Constipation is a sign of intestinal hypomotility, and is the result of the faecal contents of the gut becoming excessively dry, or of obstruc­tion. Excessively dry faeces occur when there is insufficient water available with a dry-feeding system, when the fibre content of the diet is insufficient to ensure adequate bulk, and in sows in advanced pregnancy, in which lack of exercise is an important predisposing factor. The most important cause of intestinal obstruction is im-paction with either inspissated faeces or large numbers of Ascaris suum. The clinical signs consist of failure to pass faeces, lack of appetite, slight to vigorous straining and depression. When restlessness, exhibited by lying down and standing up again repeated almost continuously and accompanied by vomiting with eructation of gas, is associated with constipation, then intesti­nal obstruction, caused by torsion, intussuscep­tion or strangulation, or peritonitis should be suspected. Intussusception more usually occurs in young pigs and frequently results from feeding unsuitable diets or from the presence of ascarid worms in the small intestine. In addition to the signs of abdominal pain there is the passage of blood-stained mucus and faeces in small amounts and tenesmus, which may lead to prolapse of the rectal mucosa.

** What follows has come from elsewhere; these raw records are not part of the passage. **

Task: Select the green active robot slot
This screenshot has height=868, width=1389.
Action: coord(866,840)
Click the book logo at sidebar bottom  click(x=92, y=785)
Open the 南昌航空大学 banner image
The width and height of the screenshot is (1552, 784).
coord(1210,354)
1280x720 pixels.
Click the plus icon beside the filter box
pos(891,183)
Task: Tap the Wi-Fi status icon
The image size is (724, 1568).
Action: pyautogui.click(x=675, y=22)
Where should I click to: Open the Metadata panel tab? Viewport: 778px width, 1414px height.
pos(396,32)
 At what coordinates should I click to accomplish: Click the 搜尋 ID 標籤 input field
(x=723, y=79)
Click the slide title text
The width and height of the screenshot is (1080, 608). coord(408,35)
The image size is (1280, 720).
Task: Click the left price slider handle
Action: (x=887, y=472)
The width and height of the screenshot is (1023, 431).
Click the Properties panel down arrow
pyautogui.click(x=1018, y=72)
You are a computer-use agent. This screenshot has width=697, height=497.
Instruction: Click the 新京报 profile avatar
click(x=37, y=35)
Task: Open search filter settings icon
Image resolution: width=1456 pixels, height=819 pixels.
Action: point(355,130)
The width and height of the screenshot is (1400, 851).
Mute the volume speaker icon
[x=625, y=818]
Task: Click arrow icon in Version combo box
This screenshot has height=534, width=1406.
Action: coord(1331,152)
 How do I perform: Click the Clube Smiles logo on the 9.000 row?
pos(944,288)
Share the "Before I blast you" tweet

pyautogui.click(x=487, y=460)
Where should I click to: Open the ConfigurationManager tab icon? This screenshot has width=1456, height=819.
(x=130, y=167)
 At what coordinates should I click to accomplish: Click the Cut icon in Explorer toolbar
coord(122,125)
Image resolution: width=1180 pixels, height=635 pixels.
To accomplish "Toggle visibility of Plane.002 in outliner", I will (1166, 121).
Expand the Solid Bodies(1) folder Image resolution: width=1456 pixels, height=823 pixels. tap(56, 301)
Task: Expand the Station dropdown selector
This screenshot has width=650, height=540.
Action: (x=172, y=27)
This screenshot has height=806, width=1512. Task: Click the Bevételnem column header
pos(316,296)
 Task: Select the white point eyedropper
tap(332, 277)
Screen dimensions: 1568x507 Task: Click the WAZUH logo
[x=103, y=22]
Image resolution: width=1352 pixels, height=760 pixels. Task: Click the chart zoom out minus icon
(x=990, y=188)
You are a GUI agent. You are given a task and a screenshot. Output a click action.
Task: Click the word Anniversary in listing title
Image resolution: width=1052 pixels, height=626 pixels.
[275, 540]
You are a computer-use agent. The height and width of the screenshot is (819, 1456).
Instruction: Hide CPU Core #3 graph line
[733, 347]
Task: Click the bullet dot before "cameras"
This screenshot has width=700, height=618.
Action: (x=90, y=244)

Intestinal torsion is a relatively rare condition occurring in young pigs as a complication of hernial strangulation or of acute peritonitis with adhesions between neighbouring segments of intestine. Strangulation usually affects a loop of intestine in a hernial sac when the former be­comes overfilled with food and is unable to escape from the sac. The majority of such cases are associated with an umbilical hernia, only exceptional instances occurring with scrotal or diaphragmatic hernia. In addition to signs indi­cating acute abdominal pain, local signs are recognizable consisting of inflammation of vary­ing intensity in the skin over the hernial sac, and pain on palpation of the hernial contents which are somewhat firm and cannot be reduced.

Reduced intestinal motility also occurs, along with other signs in oesophagogastric ulceration and diverticulitis and ileitis in pigs. In the former the main signs are pallor due to massive haemor­rhage into the stomach, anorexia and black pasty faeces, changing to mucus-covered pellets which are passed in small amounts. The con­dition is identified by finding ulcers confined to the oesophageal zone of the stomach at post mortem examination. The latter disease is usually associated with signs of acute peritonitis due to ulceration and, sometimes, perforation of the ileum. Post mortem examination reveals gross thickening of the wall of the ileum which may be perforated, with in this instance diffuse peri­tonitis.

Prolapse of the rectal mucosa occurs as the result of inflammation of the rectum (proctitis) which may arise as a stage of progression in enteritis, or follows prolonged and repeated tenesmus in severe constipation.